There is, however, some hope in the form of the Restructuring Plan, also known as the Cross Class Cram Down, introduced in the Corporate Governance and Insolvency Act 2020.
Although the Restructuring Plan has been sparingly used thus far, and is very much in the embryonic stage in terms of its development, it is likely to become increasingly popular as it may be possible to bind all creditors simply by obtaining HMRC’s approval to what is being proposed as the votes of the senior classes of creditors can be forced onto dissenting junior classes – as long as they will not be worse off than in any other insolvency process (and that doesn’t mean they have to receive anything).
The process commences with an application to court. If the court is satisfied with the composition of the different classes of creditors it will summon votes to be held. There is no need to hold a meeting for those classes who have no economic interest (ie those that will not receive any dividend)
75% of those voting in each class is required to secure approval of the plan.
The Court gives final approval to the plan and may do so even if one or more classes do not vote in favour (hence the cram down, which has two conditions):
- 75% of a class which will receive some form of dividend have voted in favour of the arrangement
- Dissenting junior class(es) would not be worse off than in any other process
Certain classes of creditors, such as consumers or employees, can be excluded altogether.
In our example above, the agreement of HMRC (who are expected to be paid in full) would be sufficient to negate the rejection of other creditors (who are not expected to receive anything at all).
Creditors tend not to be favourably disposed to an arrangement where they only receive a nominal dividend over a protracted timescale; if that was a significant dividend they would more likely than not support such a proposal.
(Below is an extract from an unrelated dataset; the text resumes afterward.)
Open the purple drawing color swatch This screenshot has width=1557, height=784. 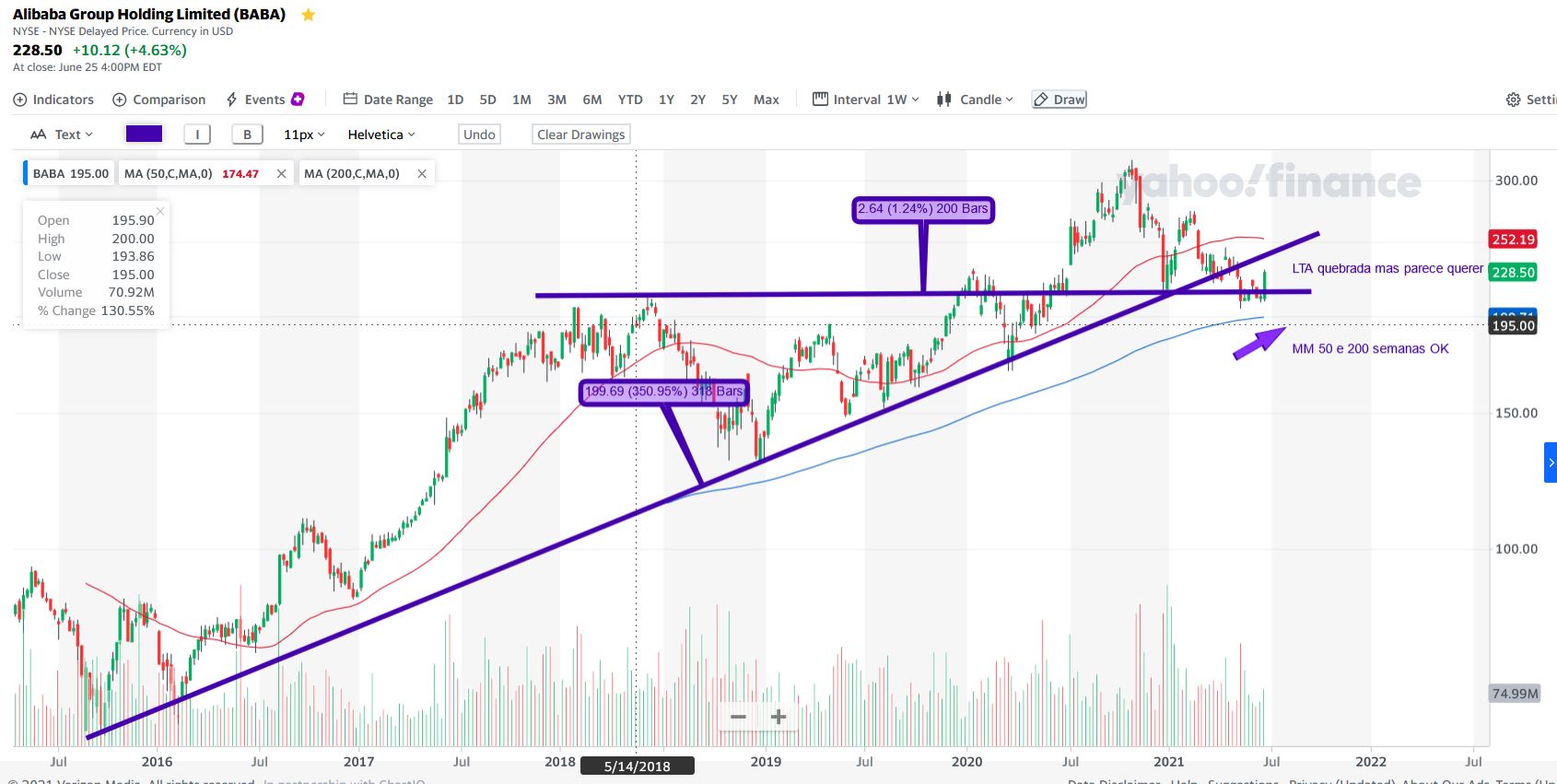[x=144, y=135]
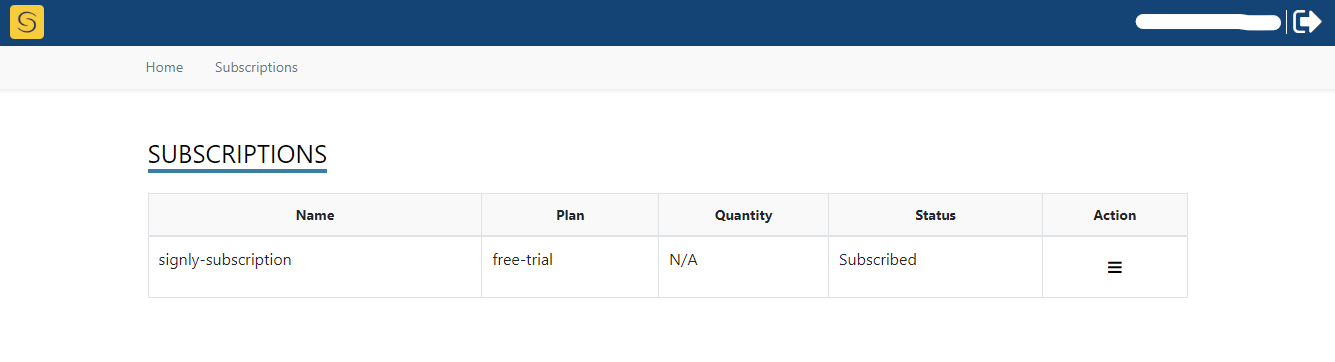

The likely consequences of HMRC’s secondary preferential status therefore appear to be:
- Reduced facilities for cash-starved businesses potentially leading to unnecessary insolvencies
- Less likelihood of obtaining funding from other lenders
- Less likelihood of creditors supporting processes designed to promote survival, such as Voluntary Arrangements, again forcing businesses into more terminal processes
- Reduced dividends to creditors in all insolvency processes which will probably lead to an increase in the number of overall insolvencies
- A speedier development of the Restructuring Plan as a viable process, potentially at the expenses of Voluntary Arrangements
Surely all of these consequences are unintended?